Wednesday, February 25, 2015
The Obama Administration's recent policy changes now allow remittances to be sent through a general license, including to non-family members (even to complete strangers).

In other words, there will be no specific scrutiny or accountability.

Thus, it dramatically increases the avenues for the Castro regime and its criminal cohorts to bilk American taxpayers -- and use Cuba's murky banking sector to hide it.

From The Miami Herald:

Miami brother of accused Cuban money-launderer gets 3 1/2 years in prison

The younger brother of a fugitive money man accused of laundering $238 million in dirty Medicare dollars from Florida into Cuba’s banking system was sentenced Wednesday to 3 1/2 years in prison.

Eduardo Perez de Morales, 27, of Miami, got a slight break from U.S. District Judge William Zloch because he was barely an adult when his brother recruited him into the alleged international laundering scheme nearly a decade ago.

Perez helped his 50-year-old brother, Jorge Emilio Perez de Morales, wash the Medicare millions by using a Caribbean-based remittance company to pay off Medicare fraud offenders in the United States in exchange for transferring their tainted healthcare profits to Cuba, according to an indictment.

The “massive money laundering operation,” as described by a federal prosecutor, was unprecedented because it marked the first U.S. case connecting South Florida's Medicare rackets to Cuba’s national bank.

Jorge Perez, a half-brother, is accused of directing the money-laundering operation through his Cuba-licensed remittance company, Caribbean Transfers, from 2005 to 2011. He owns a seaside home in Havana but could be in Mexico, the Dominican Republic or Spain, according to the FBI. Davidson called Jorge Perez’s remittance company, which closed after his indictment in 2012, an offshore Western Union.

Caribbean Transfers provided clean cash — amassed from Cuban exiles sending money to relatives on the island — to corrupt healthcare operators in Florida, Michigan, Tennessee and New York, according to the indictment.

Jorge Perez’s role was uncovered after a convicted Naples check-cashing store owner, Oscar L. Sanchez, fingered him as the man who bankrolled his Florida business and other remittance agencies.

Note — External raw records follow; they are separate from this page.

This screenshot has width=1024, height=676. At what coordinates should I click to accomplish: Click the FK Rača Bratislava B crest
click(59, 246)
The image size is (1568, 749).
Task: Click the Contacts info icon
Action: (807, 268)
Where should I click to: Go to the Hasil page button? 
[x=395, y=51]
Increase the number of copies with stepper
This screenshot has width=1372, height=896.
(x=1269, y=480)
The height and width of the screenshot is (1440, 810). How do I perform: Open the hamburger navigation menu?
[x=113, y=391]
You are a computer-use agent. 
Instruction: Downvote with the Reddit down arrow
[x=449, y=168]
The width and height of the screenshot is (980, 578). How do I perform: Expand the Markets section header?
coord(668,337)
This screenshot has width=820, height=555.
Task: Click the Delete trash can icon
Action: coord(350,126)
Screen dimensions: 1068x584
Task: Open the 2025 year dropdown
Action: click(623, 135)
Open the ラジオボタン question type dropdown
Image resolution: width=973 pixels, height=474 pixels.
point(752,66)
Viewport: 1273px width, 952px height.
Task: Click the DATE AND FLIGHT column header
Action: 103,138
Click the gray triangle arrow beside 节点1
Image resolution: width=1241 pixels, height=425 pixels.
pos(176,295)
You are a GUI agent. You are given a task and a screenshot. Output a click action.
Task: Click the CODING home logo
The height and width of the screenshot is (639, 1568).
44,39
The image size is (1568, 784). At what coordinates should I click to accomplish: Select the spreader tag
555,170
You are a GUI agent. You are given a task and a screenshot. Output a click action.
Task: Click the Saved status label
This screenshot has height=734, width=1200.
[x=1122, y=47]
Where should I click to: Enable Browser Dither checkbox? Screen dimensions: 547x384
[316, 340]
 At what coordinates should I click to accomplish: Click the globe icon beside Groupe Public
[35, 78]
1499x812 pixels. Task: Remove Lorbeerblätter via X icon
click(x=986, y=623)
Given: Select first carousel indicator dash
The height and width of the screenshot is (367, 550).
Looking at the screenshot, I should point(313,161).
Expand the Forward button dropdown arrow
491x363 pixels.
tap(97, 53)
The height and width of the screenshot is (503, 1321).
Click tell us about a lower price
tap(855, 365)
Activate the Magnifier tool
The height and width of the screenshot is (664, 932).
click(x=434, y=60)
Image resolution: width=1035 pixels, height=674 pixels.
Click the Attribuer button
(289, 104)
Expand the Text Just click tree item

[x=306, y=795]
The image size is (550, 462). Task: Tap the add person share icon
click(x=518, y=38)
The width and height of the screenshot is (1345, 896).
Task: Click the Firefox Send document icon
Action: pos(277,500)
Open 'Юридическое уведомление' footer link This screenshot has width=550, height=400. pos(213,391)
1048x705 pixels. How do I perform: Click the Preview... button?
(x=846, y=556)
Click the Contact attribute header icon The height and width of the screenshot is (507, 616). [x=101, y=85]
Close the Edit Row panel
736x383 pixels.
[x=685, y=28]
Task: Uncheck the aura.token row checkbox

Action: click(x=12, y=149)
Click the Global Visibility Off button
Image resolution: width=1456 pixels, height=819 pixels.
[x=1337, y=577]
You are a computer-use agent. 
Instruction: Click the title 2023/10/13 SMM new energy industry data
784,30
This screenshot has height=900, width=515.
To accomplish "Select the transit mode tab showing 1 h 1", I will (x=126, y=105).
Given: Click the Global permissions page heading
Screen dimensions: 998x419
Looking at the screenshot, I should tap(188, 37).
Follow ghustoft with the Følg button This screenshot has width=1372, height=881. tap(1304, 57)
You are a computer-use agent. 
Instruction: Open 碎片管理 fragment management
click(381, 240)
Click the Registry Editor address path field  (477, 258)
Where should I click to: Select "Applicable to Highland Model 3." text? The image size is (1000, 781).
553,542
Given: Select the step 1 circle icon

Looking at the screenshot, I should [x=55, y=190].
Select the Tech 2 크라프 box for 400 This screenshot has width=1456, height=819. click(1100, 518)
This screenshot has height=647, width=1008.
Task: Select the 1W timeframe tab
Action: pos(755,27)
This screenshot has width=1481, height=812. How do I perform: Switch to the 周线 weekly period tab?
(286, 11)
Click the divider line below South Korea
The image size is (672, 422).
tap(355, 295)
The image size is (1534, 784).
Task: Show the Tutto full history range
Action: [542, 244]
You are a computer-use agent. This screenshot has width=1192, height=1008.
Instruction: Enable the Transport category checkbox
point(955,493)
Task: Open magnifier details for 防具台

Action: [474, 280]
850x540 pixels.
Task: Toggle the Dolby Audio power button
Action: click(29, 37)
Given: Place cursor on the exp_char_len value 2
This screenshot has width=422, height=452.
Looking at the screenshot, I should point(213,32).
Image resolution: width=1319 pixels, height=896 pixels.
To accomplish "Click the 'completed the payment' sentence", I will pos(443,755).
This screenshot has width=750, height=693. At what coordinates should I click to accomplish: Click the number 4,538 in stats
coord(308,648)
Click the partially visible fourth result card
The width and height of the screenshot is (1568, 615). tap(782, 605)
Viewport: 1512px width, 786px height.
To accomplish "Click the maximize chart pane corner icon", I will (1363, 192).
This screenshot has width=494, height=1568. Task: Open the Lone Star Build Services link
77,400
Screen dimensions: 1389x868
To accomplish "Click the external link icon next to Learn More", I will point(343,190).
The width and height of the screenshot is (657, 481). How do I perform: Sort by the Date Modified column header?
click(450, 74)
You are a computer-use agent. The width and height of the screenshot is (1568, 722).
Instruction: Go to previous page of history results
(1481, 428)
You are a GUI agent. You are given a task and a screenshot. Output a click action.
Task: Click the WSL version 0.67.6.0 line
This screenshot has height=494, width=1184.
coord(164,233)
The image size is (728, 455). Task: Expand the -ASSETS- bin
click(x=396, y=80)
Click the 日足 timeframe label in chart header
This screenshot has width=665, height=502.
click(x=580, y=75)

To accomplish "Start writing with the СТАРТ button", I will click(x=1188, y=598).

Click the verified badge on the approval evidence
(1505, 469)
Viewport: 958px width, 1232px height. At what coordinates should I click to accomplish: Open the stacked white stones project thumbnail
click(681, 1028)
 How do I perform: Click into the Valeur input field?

The prosecutor said those stateside businesses cashed checks or wired money for Medicare-fraud offenders — then transferred their dirty dollars through Jorge Perez’s shell companies in Canada via Trinidad to Cuba.

At first, investigators estimated that Sanchez laundered more than $30 million on behalf of 70 corrupt Medicare-licensed businesses through December 2006. But the estimated total grew almost eightfold, as they discovered that Caribbean Transfers later financed other check-cashing and remittance businesses involved in the alleged money-laundering scheme.

The Medicare money could have been disbursed as remittances to Cuban families or to others living on the island. “The location of hundreds of millions of dollars is unknown, and a vast fortune is likely sitting in a Communist country,” [the prosecutor] wrote in court papers.